What you have to do: Your job with the data below: print everything from the line that holds "Given: Switch chart to area line style" down to the line that holds "Given: Click the list icon beside 过滤清单", ends included, exactly, and nothing else.

*** Block opens ***

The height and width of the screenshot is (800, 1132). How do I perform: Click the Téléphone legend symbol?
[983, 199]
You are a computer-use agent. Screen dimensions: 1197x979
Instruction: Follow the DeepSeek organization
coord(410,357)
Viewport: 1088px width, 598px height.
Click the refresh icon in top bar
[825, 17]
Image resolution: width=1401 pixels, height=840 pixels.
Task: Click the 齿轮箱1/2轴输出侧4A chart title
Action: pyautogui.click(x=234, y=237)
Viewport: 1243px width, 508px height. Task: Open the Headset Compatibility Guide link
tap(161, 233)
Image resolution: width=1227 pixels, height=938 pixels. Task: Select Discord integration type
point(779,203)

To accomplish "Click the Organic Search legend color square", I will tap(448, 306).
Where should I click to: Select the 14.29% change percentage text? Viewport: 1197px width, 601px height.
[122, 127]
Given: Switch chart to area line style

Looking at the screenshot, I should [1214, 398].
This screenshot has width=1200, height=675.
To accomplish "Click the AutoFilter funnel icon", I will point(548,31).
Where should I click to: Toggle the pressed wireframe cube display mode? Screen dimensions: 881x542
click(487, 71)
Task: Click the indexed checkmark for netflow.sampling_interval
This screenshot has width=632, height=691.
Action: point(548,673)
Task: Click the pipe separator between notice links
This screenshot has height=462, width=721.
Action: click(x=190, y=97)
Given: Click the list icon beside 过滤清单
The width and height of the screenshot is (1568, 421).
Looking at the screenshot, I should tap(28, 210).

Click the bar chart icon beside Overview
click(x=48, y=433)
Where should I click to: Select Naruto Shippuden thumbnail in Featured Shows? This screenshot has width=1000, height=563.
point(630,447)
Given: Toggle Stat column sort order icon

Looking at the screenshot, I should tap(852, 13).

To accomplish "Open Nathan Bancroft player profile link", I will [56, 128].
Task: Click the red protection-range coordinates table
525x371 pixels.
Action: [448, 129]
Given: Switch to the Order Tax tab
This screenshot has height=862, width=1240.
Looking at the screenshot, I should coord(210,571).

*** Block closes ***

Expected answer:
Given: Switch chart to area line style

Looking at the screenshot, I should [1214, 398].
This screenshot has width=1200, height=675.
To accomplish "Click the AutoFilter funnel icon", I will point(548,31).
Where should I click to: Toggle the pressed wireframe cube display mode? Screen dimensions: 881x542
click(487, 71)
Task: Click the indexed checkmark for netflow.sampling_interval
This screenshot has width=632, height=691.
Action: point(548,673)
Task: Click the pipe separator between notice links
This screenshot has height=462, width=721.
Action: click(x=190, y=97)
Given: Click the list icon beside 过滤清单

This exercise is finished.